Para ela, “a PGFN não poderá utilizar a decisão para justificar novas ações rescisórias com base na tese do século, se já ultrapassado o prazo de dois anos desde a modulação da decisão em 2021. As rescisórias que não tenham sido propostas até 2023, portanto, não poderão ser ajuizadas com fundamento nessa nova interpretação, uma vez que os efeitos da decisão do STF são exclusivamente prospectivos”.

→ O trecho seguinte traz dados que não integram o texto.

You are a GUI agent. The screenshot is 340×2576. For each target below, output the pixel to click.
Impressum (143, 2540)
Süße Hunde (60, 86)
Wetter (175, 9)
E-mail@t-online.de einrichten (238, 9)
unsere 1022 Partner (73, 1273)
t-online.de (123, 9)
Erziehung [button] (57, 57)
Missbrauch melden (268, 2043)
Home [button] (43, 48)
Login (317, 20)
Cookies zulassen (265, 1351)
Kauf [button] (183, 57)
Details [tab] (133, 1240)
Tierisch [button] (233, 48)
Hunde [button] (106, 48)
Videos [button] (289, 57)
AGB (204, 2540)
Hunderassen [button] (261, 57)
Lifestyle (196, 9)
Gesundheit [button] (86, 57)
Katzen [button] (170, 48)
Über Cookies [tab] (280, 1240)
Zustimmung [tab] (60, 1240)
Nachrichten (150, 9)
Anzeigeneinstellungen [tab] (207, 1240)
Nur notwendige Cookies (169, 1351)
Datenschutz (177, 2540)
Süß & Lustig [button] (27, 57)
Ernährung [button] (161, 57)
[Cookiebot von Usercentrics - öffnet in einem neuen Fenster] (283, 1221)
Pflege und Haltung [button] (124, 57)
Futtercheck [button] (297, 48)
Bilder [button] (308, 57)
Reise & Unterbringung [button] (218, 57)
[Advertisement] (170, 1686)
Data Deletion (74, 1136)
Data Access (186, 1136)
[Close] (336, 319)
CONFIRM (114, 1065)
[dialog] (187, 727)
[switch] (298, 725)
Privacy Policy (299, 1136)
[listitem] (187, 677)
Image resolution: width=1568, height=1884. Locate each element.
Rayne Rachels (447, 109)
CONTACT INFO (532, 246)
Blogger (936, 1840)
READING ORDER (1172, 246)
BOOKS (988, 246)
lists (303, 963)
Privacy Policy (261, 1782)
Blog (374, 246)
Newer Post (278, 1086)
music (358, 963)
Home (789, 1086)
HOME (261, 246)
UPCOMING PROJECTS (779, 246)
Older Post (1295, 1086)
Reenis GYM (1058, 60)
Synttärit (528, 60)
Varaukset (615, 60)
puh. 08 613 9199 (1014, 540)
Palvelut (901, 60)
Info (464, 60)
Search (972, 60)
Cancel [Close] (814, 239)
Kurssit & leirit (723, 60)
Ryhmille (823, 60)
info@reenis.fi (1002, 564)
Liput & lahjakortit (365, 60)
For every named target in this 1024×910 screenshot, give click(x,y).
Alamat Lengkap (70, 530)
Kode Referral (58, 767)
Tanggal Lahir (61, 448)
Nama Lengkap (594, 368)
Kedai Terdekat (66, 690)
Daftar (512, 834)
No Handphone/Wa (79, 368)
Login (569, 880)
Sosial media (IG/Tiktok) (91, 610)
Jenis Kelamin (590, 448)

A percepção é de que, a partir de agora, a União deve diminuir o número de ações rescisórias com o objetivo de reverter decisões favoráveis. Outro especialista ouvido sob reserva, porém, entende que ainda há a possibilidade de a Fazenda se opor à execução do julgado pelo contribuinte, ainda que não tenha rescisória, com base no julgamento dos embargos de declaração.

Justificativas da tese

O único trecho aprovado com ressalvas dos ministros Luiz Fux, Edson Fachin e Dias Toffoli foi o que delimitou o prazo para o ajuizamento da ação e os efeitos retroativos. A justificativa para o texto fixado pela maioria foi a tentativa de estabelecer “um regime mais comedido” para conceder efeitos retroativos de precedentes.

“O item destaca, assim, a necessidade de motivação específica do STF para a eficácia retroativa de seu julgado, estabelecendo, ainda, um regime supletivo, caso o precedente paradigma permaneça omisso”, diz o texto divulgado pelo STF.

Já o terceiro item da tese foi extraído de uma nova proposta do relator, ministro Gilmar Mendes, com o objetivo de evitar a “perpetuação de eficácia de uma interpretação considerada constitucionalmente inadequada pela Suprema Corte”.

O caso começou a ser analisado no plenário virtual, quando o relator votou pela inconstitucionalidade do prazo. No entanto, a discussão foi levada para o plenário físico por um pedido de destaque do presidente da Corte, ministro Luís Roberto Barroso.

Nesta quarta, o presidente afirmou que a tese foi firmada a partir do ponto de vista da maioria dos julgadores, mas não foi proclamado o resultado do julgamento. Barroso frisou que o Plenário apenas fixou a tese na questão de ordem. Agora, caberá a Gilmar Mendes pautar a ação rescisória, ainda sem data prevista para o julgamento de mérito.

Confira a íntegra da tese na AR 2876

“O § 15 do art. 525 e o § 8º do art. 535 do Código de Processo Civil devem ser interpretados conforme à Constituição, com efeitos ex nunc, no seguinte sentido, com a declaração incidental de inconstitucionalidade do § 14 do art. 525 e do § 7º do art. 535:

1. Em cada caso, o Supremo Tribunal Federal poderá definir os efeitos temporais de seus precedentes vinculantes e sua repercussão sobre a coisa julgada, estabelecendo inclusive a extensão da retroação para fins da ação rescisória ou mesmo o seu não cabimento diante do grave risco de lesão à segurança jurídica ou ao interesse social.

2. Na ausência de manifestação expressa, os efeitos retroativos de eventual rescisão não excederão cinco anos da data do ajuizamento da ação rescisória, a qual deverá ser proposta no prazo decadencial de dois anos contados do trânsito em julgado da decisão do STF.

3. O interessado poderá apresentar a arguição de inexigibilidade do título executivo judicial amparado em norma jurídica ou interpretação jurisdicional considerada inconstitucional pelo STF, seja a decisão do STF anterior ou posterior ao trânsito em julgado da decisão exequenda, salvo preclusão (Código de Processo Civil, arts. 525, caput, e 535, caput).”